In December 2021, following the appointment of Rubinyan and Kılıç as special envoys for bilateral talks, Azerbaijani Foreign Minister Jeyhun Bayramov said that Azerbaijan “fully supports” normalization of relations between Turkey and Armenia.
Armenian authorities have been insistent that the ongoing negotiations with Turkey must remain separate from talks with Azerbaijan on a resolution of the Artsakh conflict.
However, Armenian Foreign Minister Ararat Mirzoyan previously raised concerns that Turkey might “synchronize” the negotiation process with talks between Armenia and Azerbaijan.
“At the moment, I can only say that, unfortunately, no matter how much the process is said to continue without preconditions, our Turkish partners, to a certain extent, synchronize it with the relations developing between Armenia and Azerbaijan. They make it part of their narrative,” Mirzoyan said while addressing the National Assembly on May 20.
That same day, Turkish Foreign Minister Mevlüt Çavuşoğlu said that the Armenian government is “under pressure” from opposition groups skeptical of the negotiation process.
“We can see that the Armenian authorities are under pressure from radical forces at home and the [Armenian] Diaspora abroad. We have told Antony Blinken and our other partners that Armenia needs to be encouraged more on this issue,” Çavuşoğlu told the press.

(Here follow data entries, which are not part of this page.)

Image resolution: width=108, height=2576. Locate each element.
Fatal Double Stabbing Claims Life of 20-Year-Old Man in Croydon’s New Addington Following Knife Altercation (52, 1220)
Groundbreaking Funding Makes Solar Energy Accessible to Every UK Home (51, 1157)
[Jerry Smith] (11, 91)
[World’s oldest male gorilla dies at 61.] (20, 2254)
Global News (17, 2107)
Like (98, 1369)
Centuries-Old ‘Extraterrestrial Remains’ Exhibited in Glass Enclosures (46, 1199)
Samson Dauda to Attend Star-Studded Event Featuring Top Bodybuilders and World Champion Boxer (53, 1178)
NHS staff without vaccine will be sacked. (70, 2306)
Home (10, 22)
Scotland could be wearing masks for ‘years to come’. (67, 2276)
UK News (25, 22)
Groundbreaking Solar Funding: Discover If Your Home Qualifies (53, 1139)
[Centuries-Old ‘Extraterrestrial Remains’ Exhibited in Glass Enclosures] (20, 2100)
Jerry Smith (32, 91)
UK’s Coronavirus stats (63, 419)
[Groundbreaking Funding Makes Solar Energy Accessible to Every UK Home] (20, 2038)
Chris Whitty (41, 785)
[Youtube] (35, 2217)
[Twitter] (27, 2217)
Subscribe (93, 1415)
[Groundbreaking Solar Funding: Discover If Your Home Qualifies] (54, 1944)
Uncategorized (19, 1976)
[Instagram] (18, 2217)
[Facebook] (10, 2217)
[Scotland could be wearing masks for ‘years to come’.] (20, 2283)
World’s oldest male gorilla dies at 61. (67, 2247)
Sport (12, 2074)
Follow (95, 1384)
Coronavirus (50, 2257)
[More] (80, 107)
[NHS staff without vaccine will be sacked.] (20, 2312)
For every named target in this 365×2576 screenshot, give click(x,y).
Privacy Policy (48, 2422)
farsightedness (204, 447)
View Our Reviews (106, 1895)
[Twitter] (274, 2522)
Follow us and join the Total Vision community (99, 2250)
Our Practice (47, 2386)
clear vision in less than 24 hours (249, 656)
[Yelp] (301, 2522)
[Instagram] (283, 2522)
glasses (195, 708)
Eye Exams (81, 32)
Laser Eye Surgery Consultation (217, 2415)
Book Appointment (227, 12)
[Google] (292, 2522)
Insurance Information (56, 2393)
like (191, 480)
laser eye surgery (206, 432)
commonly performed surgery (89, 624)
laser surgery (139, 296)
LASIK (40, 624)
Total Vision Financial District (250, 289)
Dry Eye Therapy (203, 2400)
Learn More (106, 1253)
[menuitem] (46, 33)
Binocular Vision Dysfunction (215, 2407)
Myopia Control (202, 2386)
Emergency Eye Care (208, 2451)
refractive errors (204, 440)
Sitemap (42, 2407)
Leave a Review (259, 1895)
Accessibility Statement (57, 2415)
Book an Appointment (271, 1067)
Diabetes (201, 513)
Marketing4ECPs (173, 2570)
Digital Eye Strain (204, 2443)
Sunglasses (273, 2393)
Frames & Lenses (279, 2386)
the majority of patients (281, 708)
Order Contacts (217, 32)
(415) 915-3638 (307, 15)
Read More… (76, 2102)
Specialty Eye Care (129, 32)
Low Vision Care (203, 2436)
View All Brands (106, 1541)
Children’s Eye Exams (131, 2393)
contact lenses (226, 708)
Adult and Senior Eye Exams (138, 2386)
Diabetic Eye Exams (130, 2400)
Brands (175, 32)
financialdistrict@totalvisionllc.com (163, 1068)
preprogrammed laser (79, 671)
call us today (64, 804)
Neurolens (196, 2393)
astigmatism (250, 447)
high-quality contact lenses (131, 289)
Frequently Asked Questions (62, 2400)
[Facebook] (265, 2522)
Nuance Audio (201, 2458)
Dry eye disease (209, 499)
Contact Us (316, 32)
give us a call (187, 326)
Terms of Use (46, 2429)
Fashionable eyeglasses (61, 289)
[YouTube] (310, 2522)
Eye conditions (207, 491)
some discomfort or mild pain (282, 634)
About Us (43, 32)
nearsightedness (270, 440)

On July 1, the same day that Armenia and Turkey announced the impending opening of the border, the Azerbaijan State Border Service shared that it was closing the 13-kilometer border between Turkey and Azerbaijan’s exclave Nakhichevan.

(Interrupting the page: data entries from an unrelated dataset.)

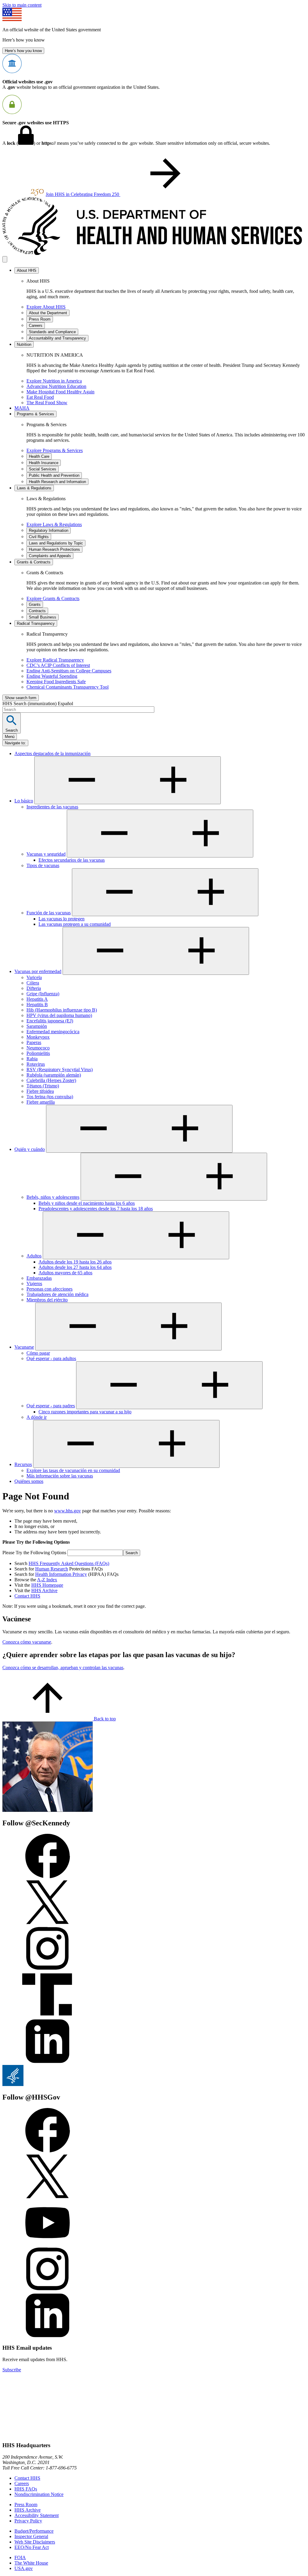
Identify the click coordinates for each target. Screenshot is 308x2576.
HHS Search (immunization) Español (37, 703)
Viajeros (34, 1283)
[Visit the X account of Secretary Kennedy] (47, 1923)
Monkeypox (38, 1037)
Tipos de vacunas (42, 865)
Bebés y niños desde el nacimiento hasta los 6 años (86, 1203)
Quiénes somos (28, 1481)
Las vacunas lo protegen (61, 918)
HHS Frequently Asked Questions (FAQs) (69, 1563)
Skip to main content (22, 5)
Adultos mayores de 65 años (65, 1272)
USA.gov (23, 2568)
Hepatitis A (37, 999)
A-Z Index (47, 1579)
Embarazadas (39, 1278)
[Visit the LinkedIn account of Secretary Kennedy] (47, 2062)
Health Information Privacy (61, 1574)
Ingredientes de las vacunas (52, 806)
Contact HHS (27, 1595)
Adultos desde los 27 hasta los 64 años (75, 1267)
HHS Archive (44, 1590)
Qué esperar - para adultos (51, 1358)
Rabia (32, 1058)
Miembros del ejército (47, 1299)
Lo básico (23, 800)
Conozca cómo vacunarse (26, 1641)
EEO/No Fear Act (31, 2547)
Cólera (32, 982)
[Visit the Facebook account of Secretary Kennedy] (47, 1876)
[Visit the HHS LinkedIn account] (47, 2336)
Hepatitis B (37, 1004)
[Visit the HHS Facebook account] (47, 2150)
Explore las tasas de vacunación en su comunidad (73, 1470)
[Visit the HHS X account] (47, 2197)
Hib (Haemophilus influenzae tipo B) (61, 1009)
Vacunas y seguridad (46, 854)
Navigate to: (15, 743)
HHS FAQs (25, 2488)
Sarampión (36, 1026)
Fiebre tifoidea (40, 1091)
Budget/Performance (34, 2531)
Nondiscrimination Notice (38, 2494)
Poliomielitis (38, 1053)
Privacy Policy (28, 2520)
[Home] (154, 253)
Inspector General (31, 2536)
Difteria (33, 988)
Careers (21, 2483)
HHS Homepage (47, 1585)
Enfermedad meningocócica (52, 1031)
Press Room (25, 2504)
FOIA (20, 2557)
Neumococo (38, 1047)
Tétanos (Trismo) (42, 1085)
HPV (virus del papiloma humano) (59, 1015)
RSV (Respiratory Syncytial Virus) (59, 1069)
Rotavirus (35, 1064)
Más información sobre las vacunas (59, 1475)
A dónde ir (36, 1417)
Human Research (51, 1568)
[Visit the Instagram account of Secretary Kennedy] (47, 1969)
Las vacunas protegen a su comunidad (74, 924)
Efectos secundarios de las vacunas (71, 860)
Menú (9, 736)
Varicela (34, 977)
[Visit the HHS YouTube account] (47, 2243)
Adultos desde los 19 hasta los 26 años (75, 1261)
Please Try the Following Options (34, 1552)
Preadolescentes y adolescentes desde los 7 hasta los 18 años (95, 1208)
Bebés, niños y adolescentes (52, 1197)
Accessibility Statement (36, 2515)
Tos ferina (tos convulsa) (49, 1096)
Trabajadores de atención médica (57, 1294)
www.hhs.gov (67, 1510)
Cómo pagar (38, 1353)
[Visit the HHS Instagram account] (47, 2289)
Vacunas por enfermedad (37, 971)
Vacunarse (24, 1347)
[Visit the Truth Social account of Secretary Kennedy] (47, 2015)
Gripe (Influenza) (42, 993)
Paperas (33, 1042)
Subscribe (11, 2369)
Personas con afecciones (49, 1288)
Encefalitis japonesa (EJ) (49, 1020)
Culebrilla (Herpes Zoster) (51, 1080)
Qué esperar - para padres (50, 1405)
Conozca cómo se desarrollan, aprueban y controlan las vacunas (62, 1667)
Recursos (23, 1464)
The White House (31, 2562)
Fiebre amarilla (40, 1102)
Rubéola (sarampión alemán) (53, 1074)
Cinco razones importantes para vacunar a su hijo (84, 1411)
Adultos (34, 1255)
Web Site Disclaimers (34, 2541)
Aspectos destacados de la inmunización (52, 753)
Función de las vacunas (48, 912)
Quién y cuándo (29, 1149)
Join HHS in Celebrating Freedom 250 (83, 194)
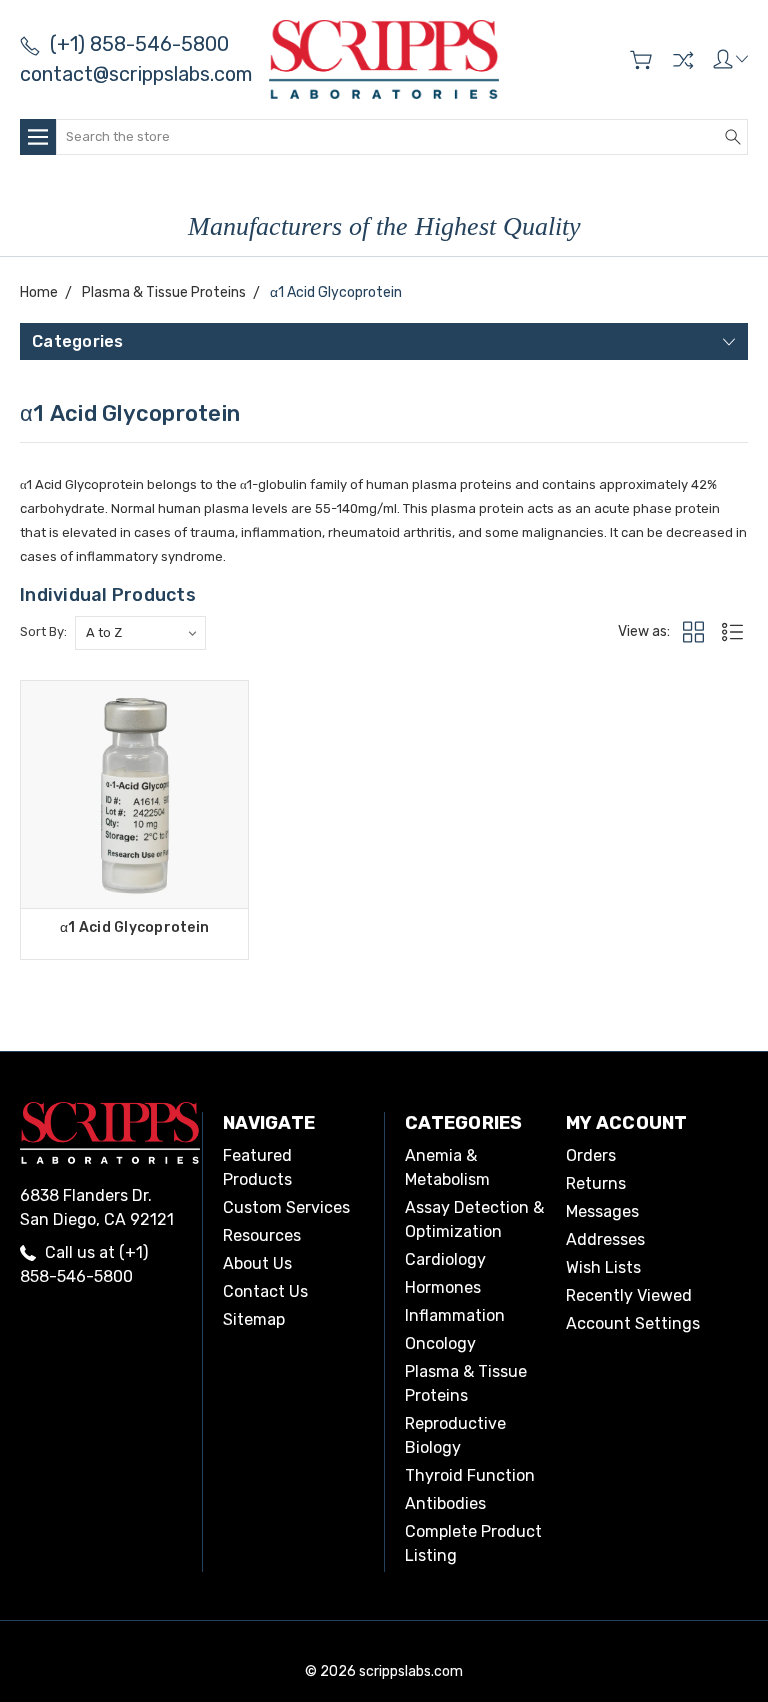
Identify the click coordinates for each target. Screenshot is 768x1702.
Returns (596, 1183)
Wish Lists (603, 1267)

The narrow strip is currently Azerbaijan’s sole open border with Turkey, since Azerbaijan’s borders with Georgia, Iran and Russia have been closed since the start of the COVID-19 pandemic.

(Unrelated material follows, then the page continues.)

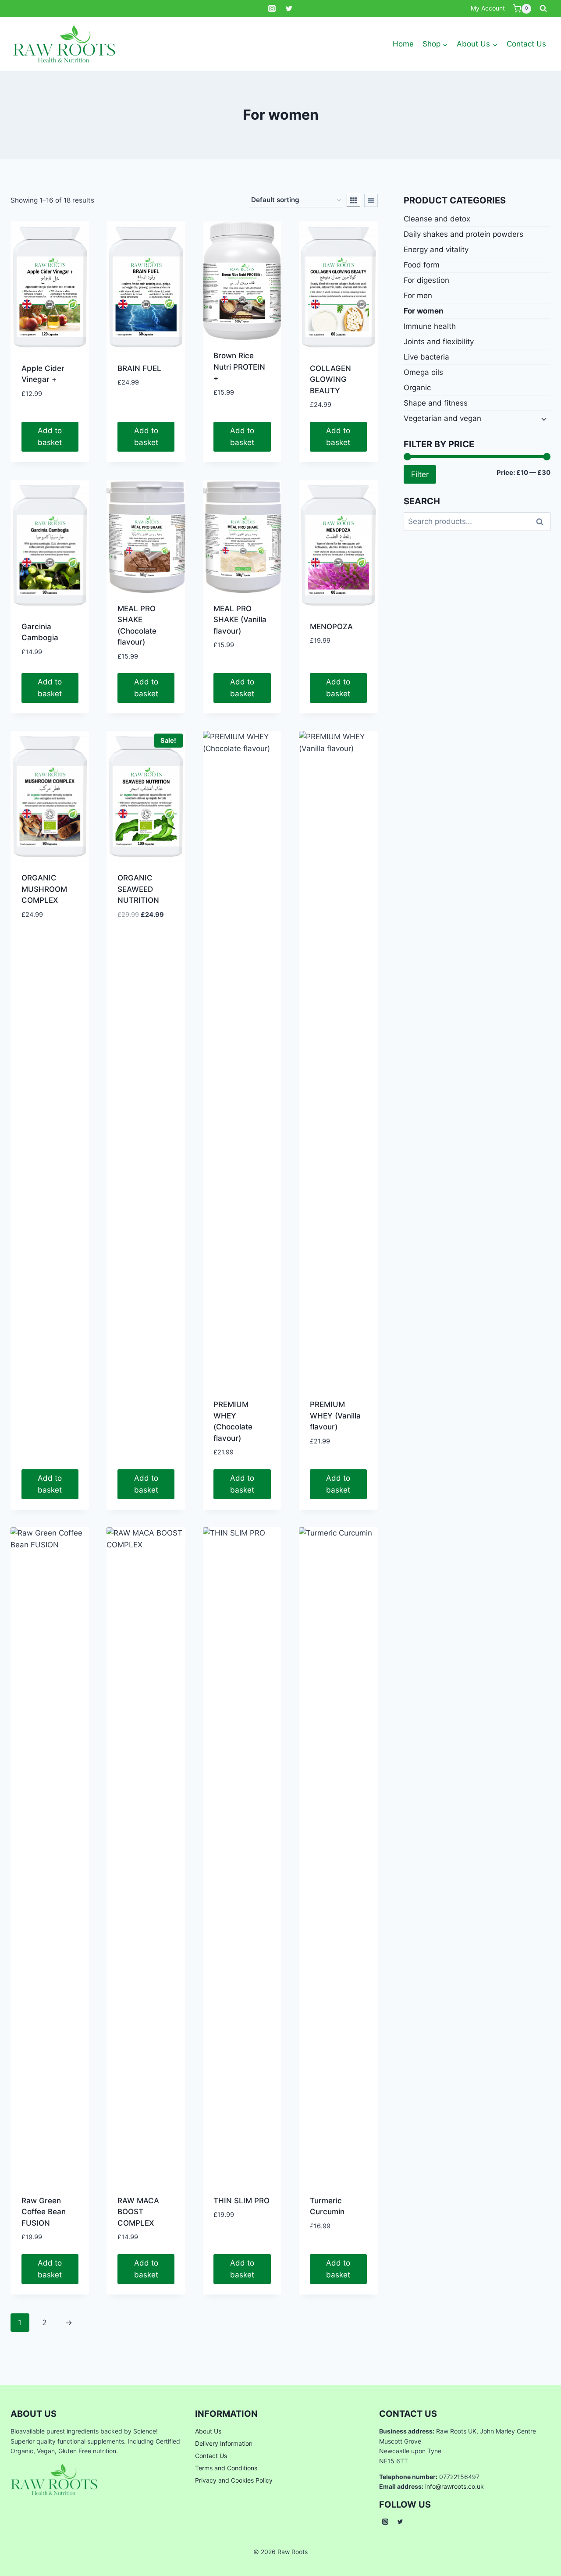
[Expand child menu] (543, 418)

Azerbaijani authorities cited the pandemic as the justification for the border closure, stating that on June 20 the Cabinet of Ministers had decided to extend the “quarantine regime” until September 1, 2022. However, the initial announcement regarding the extension of the coronavirus quarantine had not referenced Azerbaijan’s border with Turkey.
Azerbaijani activist Giyas Ibrahim attributed the decision to Azerbaijan’s discontent with the positive progress in the Armenia-Turkey normalization process.
Aliyev “couldn’t stand the softening between Turkey and Armenia, so he shut the border, just like he increased the gas price for Turkey in 2008,” Ibrahim wrote on Facebook.
Yerevan-based analyst Richard Giragosian said that there is an “unavoidable synergy or indirect relationship” between Armenia’s parallel negotiations with Turkey and Azerbaijan.
“Armenia is now engaged in complicated and complex twin-track diplomacy: pursuing negotiations with Azerbaijan and a process to normalize relations with Turkey,” Giragosian wrote in an article for the Institute for War & Peace Reporting.
He said that the closure of the Turkey-Azerbaijan border is “bound to make Ankara nervous.”
“Turkey will continue to be cautious and will not take any step that Azerbaijan could perceive as against their interests,” Giragosian wrote.
Results of a survey published in January 2022 found that a majority of residents of Armenia support restoration of diplomatic relations with Turkey, as long as critical national interests are not conceded.
The poll by the US-based International Republican Institute found that 73-percent of respondents believe that Armenia should simultaneously pursue a dialogue with Turkey while seeking its recognition of the Armenian Genocide. Seventy percent support preconditions to the normalization of bilateral relations, including Turkey’s non-interference in the Artsakh peace process.
While 44-percent of respondents feel that Armenia should not pursue normalization of relations with Turkey under any circumstances, 53-percent disagree with this statement.